Your Horoscope

Horoscope ISSUE 44•23 Jun 3, 2008
  • Your Birthday Today Like a fine wine, you get better with age. Also like wine, you tend to get abused by raging alcoholics.
  • Aries A magical night beneath the stars awaits you this Thursday. Unfortunately for you, they're John Goodman, French Stewart and Artie Lang.
  • Taurus All of your money problems will disappear this week when a large safe falls out of a nearby window, crushing your creditors at once.
  • Gemini They may make your heart race and your knees tremble, but remember: Women are just as scared of you as you are of them.
  • Cancer The streets will run red with the blood of the innocent and the pure this week—so relax, you have absolutely nothing to worry about.
  • Leo The moon in your sign indicates financial success in the coming days.

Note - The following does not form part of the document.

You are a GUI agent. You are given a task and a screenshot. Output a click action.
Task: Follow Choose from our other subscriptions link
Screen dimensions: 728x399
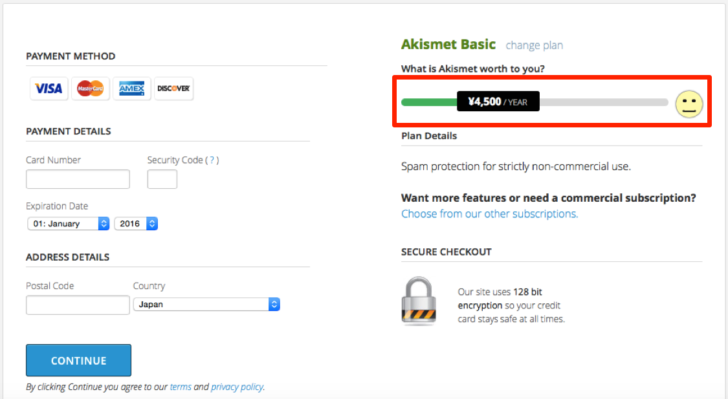point(489,214)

The moon in your rear-view mirror, however, indicates those damn teens are at it again.
  • Virgo Luck will be yours this week when a rapidly overflowing toilet nets you over 20 million dollars in black market heroin.
  • Libra Never in a million years did you think you'd end up as a successful trial lawyer, but it's still a bit of a surprise when you don't.
  • Scorpio Despite frantic efforts to retrieve it, your antipsychotic medication will be swept away by a shrieking river of lava once again this week.
  • Sagittarius Your mother always said she wasn't made of money, but you and your local blood donor clinic are going to prove her wrong.
  • Capricorn Look to the Bible for the answer to your problems this week, or any other heavy book you can use to kill spiders.
  • Aquarius You claim to be more of a lover than a fighter, which is strange, considering the last 15 years of your marriage.
  • Pisces It's difficult to know who to trust in life. Then again, the guy with the horns and the hooves should have been a no-brainer.